• _EXERCISE REQUIREMENTS_
The answer is the line that contains "Screen dimensions: 639x365" followed by every later line of the entries below, each repeated exactly, and nothing else.

╔══

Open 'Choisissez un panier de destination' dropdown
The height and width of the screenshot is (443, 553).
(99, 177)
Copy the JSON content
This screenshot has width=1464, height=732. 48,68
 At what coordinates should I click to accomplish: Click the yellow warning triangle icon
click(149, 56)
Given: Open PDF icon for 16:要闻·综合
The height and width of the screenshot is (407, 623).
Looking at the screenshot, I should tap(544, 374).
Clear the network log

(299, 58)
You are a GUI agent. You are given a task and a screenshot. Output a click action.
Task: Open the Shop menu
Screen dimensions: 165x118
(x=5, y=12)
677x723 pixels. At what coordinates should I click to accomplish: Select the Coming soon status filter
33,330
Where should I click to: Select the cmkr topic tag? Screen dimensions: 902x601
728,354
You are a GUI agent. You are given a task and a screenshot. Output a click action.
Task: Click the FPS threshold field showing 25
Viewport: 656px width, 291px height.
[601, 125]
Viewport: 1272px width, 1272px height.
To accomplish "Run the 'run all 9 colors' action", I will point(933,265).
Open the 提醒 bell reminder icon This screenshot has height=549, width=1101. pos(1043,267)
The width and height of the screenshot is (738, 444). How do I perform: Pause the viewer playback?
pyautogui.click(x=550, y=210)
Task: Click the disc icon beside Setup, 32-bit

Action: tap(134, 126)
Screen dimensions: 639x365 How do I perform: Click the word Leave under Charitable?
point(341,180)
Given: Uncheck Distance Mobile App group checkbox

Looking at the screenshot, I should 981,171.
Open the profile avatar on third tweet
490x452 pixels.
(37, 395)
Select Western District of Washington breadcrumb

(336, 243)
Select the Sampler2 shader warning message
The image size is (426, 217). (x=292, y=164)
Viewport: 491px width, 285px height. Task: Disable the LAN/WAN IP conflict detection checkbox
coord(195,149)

╚══

• _SOLUTION FOR THIS TASK_
Screen dimensions: 639x365 How do I perform: Click the word Leave under Charitable?
point(341,180)
Given: Uncheck Distance Mobile App group checkbox

Looking at the screenshot, I should 981,171.
Open the profile avatar on third tweet
490x452 pixels.
(37, 395)
Select Western District of Washington breadcrumb

(336, 243)
Select the Sampler2 shader warning message
The image size is (426, 217). (x=292, y=164)
Viewport: 491px width, 285px height. Task: Disable the LAN/WAN IP conflict detection checkbox
coord(195,149)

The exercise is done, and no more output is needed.